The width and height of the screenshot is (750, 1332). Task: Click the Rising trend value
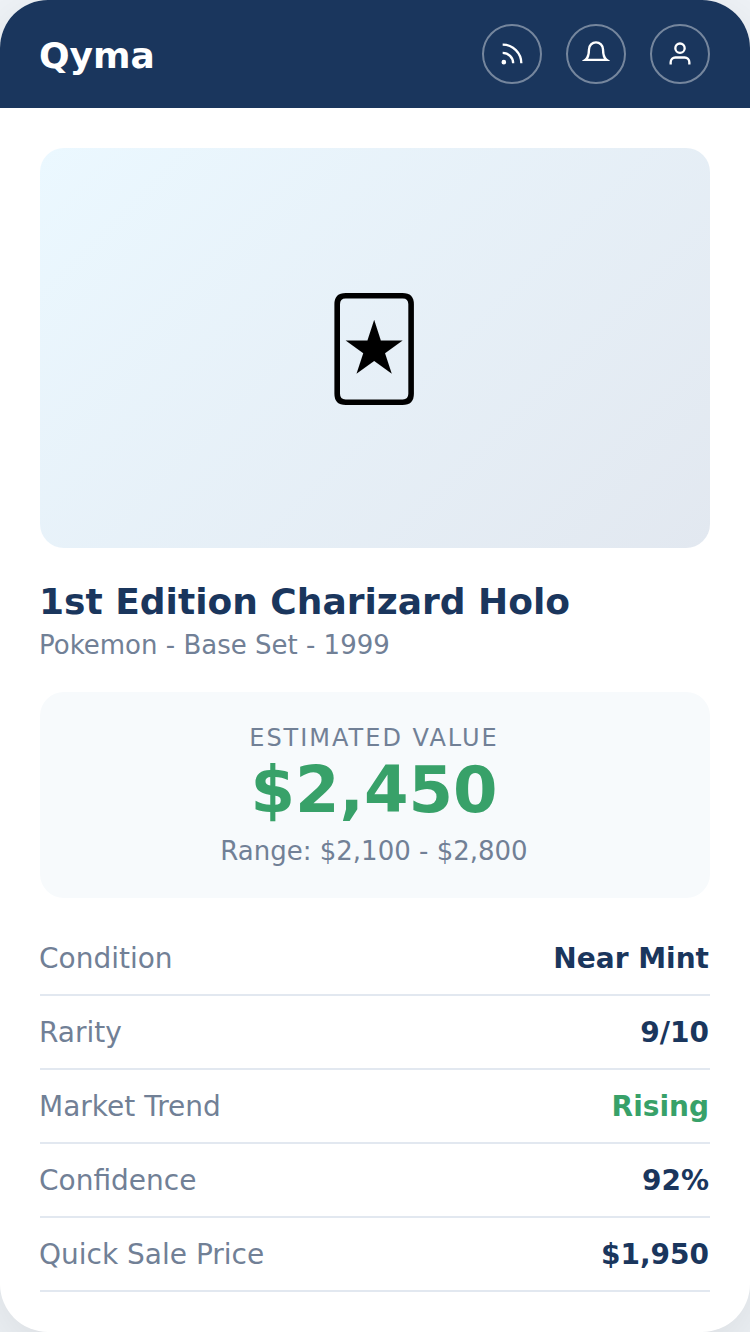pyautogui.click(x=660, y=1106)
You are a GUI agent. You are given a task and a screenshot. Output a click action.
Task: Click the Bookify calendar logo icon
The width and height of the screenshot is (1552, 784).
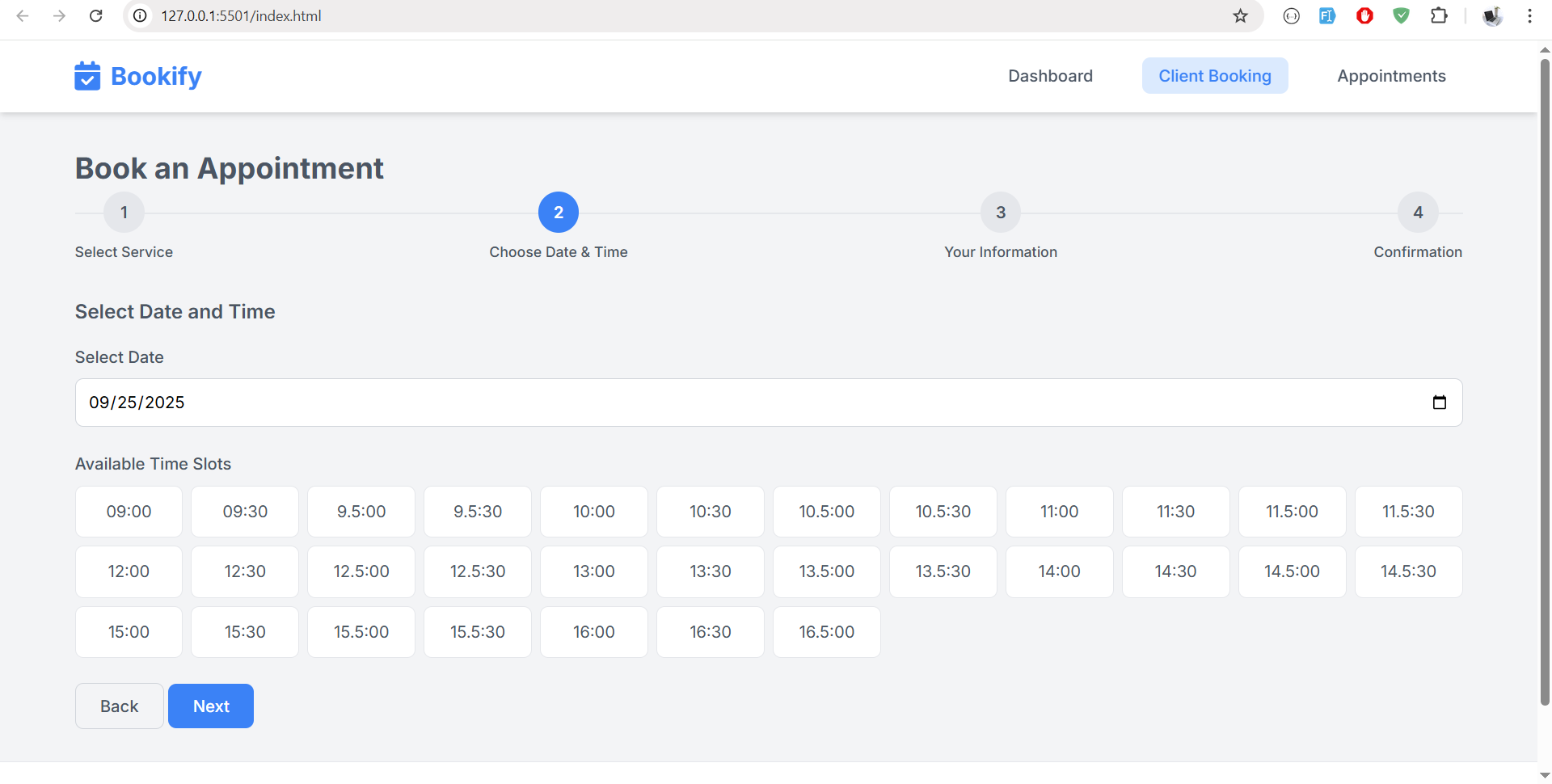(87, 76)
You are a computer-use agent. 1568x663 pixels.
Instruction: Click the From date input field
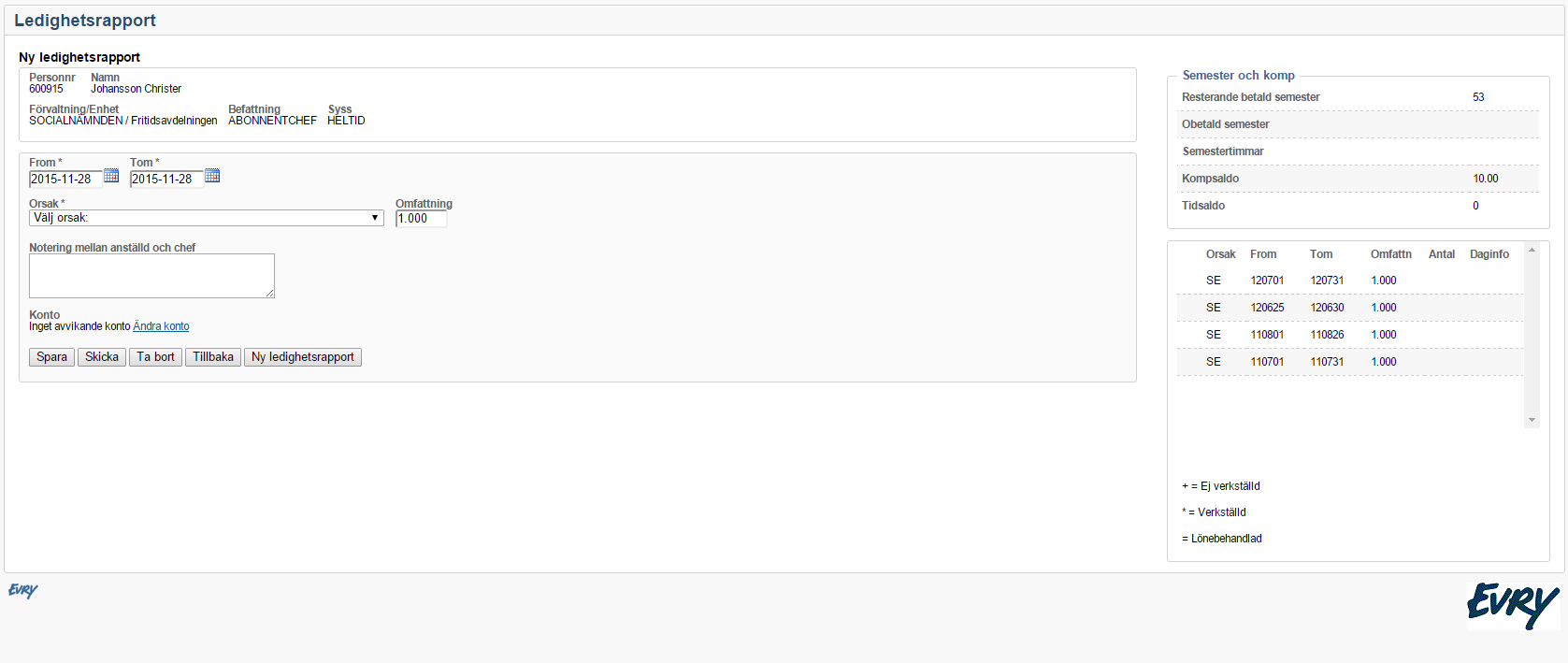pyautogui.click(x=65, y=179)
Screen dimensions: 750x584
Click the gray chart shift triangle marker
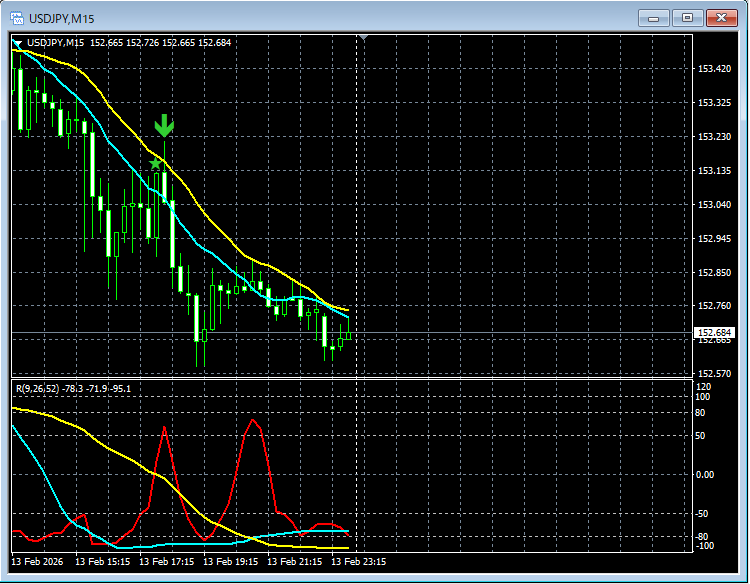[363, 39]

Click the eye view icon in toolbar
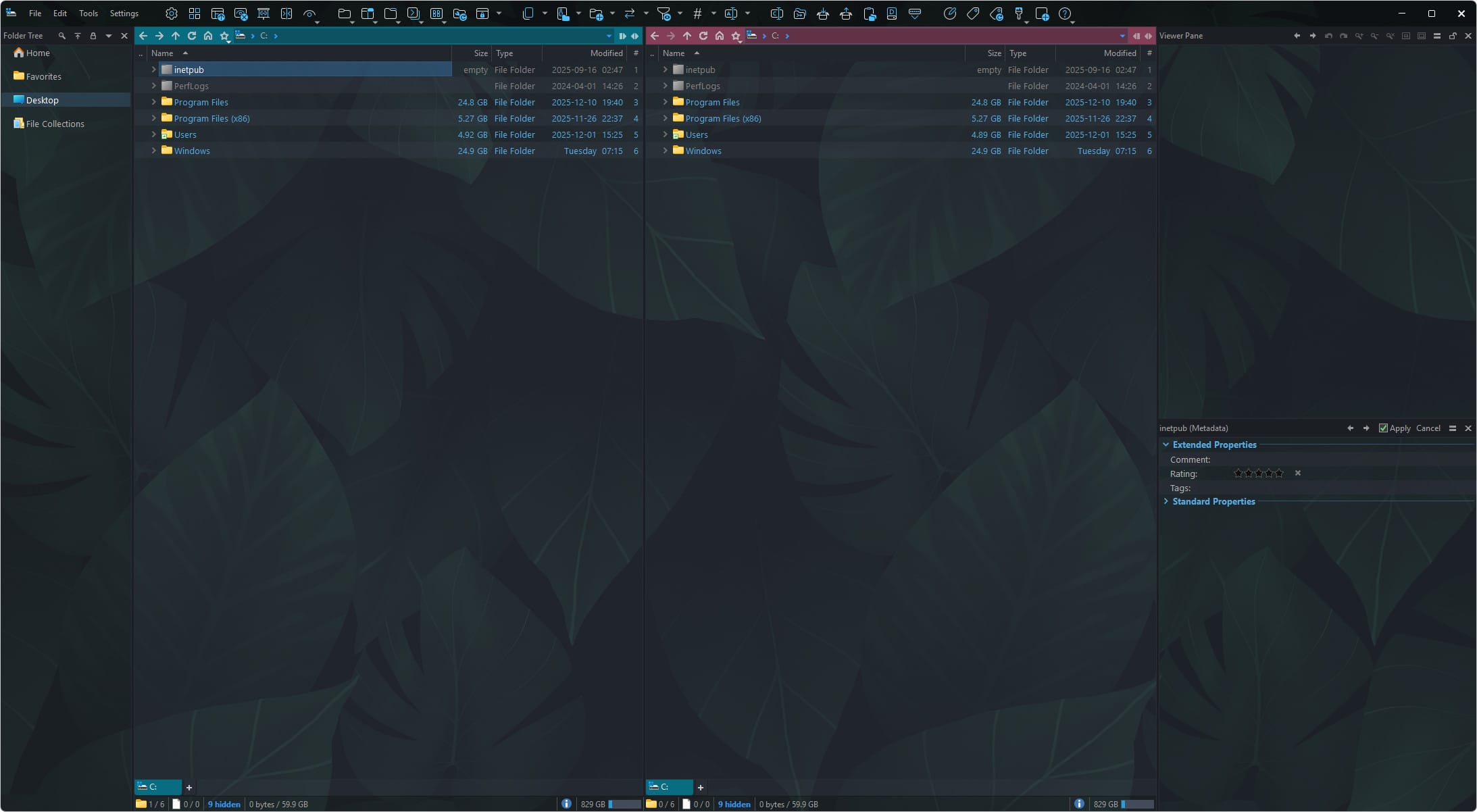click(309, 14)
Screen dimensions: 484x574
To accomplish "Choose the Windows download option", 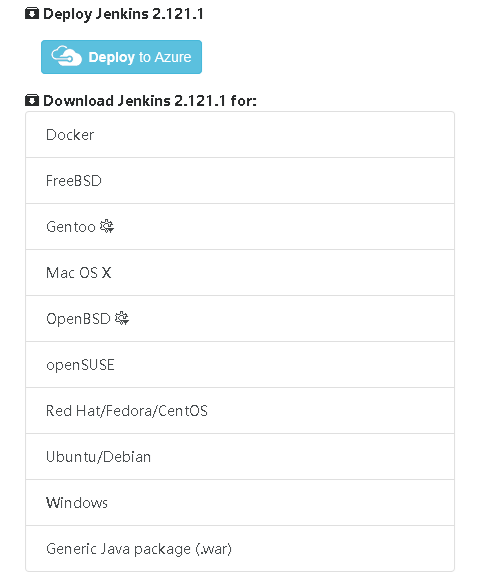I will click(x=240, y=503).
▬▬▬▬▬▬▬▬▬▬
● **Exercise description**
Quote word for word the lines from the start of the items through the line containing "pyautogui.click(x=660, y=1106)", including that line. Omit the pictures.

● **Output of the exercise**
The width and height of the screenshot is (750, 1332). Task: Click the Rising trend value
pyautogui.click(x=660, y=1106)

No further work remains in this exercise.